If the sentence handed to the media mogul Jimmy Lai was meant to surprise, it would have been shorter. Twenty years behind bars is not a burst of rage. It is a sentence designed to make repression routine in Hong Kong. The 78-year-old founder of the shuttered pro-democracy newspaper Apple Daily is now likely to die in prison after being convicted of sedition. The court was telling Hongkongers what kind of place they now live in and signalling to foreign governments what kind of relationship Beijing expects them to accept.
China's national security law, imposed on Hong Kong in 2020, was designed to dismantle the former British colony's pro-democracy movement and to place freedom of expression under permanent political constraint by the Chinese Communist party. From 2020 to 2026, at least 385 individuals have been arrested and 175 convicted under national security-related offences.

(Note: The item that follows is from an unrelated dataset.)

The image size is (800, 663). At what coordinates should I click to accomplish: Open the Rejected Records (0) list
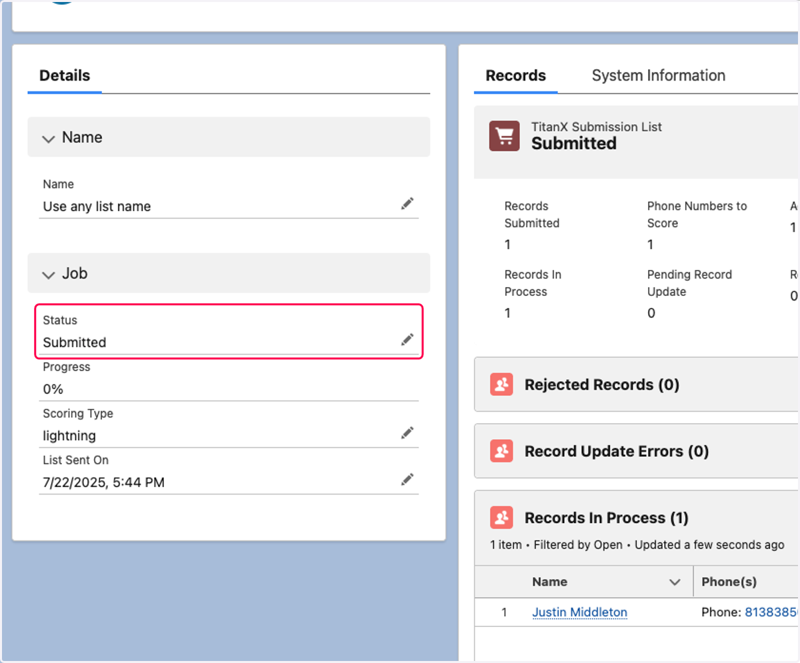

The day after Mr Lai's verdict, China released a security white paper on Hong Kong. The timing was no coincidence. It described the national security law as a "legal shield" that had restored order. The message was that Hong Kong cannot be a special case within China: its courts, legislature and civil service are instruments of Beijing's security apparatus. Mr Lai's sentence, the heaviest yet imposed under China's national security law, drew international criticism. The UN human rights chief, Volker Türk, called for his release, warning that the verdict violated international law, criminalised journalism and relied on conduct that predated the legislation under which he was prosecuted.

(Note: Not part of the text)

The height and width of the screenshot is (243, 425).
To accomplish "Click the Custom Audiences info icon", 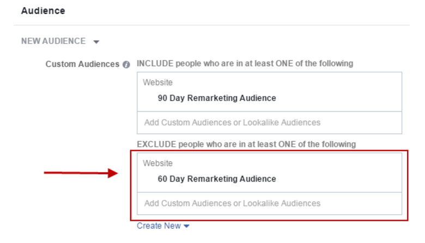I will (x=126, y=64).
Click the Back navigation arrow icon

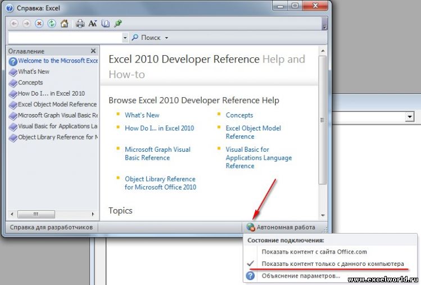click(14, 24)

Hong Kong's chief executive said the security laws target "hostile" foreign intervention. Britain stopped short of contesting that framing. Ministers have expressed concern, called on China to honour the Sino-British Joint Declaration and said the government had raised the case privately. Their appeal for his release rests on humanitarian grounds, not on the unsoundness of the conviction.

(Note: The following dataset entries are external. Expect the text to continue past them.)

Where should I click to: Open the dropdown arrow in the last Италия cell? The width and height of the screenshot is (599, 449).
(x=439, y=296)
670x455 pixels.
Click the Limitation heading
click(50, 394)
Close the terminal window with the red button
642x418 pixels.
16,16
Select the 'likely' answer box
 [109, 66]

Brussels' response was tougher than London's, even though Britain is the former imperial power and Mr Lai is a British citizen. That reluctance is often justified as realism: China is simply too important to confront. But realism cuts both ways. Beijing reads restraint as a signal of limits. The point of cases like Mr Lai's is not only to punish an individual but to demonstrate that guarantees - even "legally binding" ones - are no constraint.
Britain sees itself as a defender of a rules-based order. But it is also, regrettably, saying that those rules will not be enforced where the costs appear too high. The continued presence of some British judges in Hong Kong's top court was once defended as a safeguard of judicial independence. They ought to leave as the role now risks legitimising Beijing's persecution of democracy activists.
Australia's experience offers a contrast. When a high profile China-born Australian journalist, Cheng Lei, was detained for three years on national security charges, Canberra treated her detention as political and campaigned despite the risk of retaliation. Australia clearly said that there were costs to be weighed on both sides. The reporter was eventually freed. Britain could take a tougher stance. That would not guarantee Mr Lai's release. Nor would it require Britain to abandon engagement with China. But if a British citizen can be ruled unlawfully imprisoned and the response stops at private appeals for mercy, a line has been drawn - and others will notice.